▶ [Direction] Please pull out the lines of the listing from the line containing "Given: Click the" through the end of the listing, both ends included, and reproduce them unchanged.

(A data block)
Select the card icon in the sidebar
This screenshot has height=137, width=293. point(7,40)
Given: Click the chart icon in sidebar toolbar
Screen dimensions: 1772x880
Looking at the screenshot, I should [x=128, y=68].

▶ [Worked answer]
Given: Click the chart icon in sidebar toolbar
Screen dimensions: 1772x880
Looking at the screenshot, I should [x=128, y=68].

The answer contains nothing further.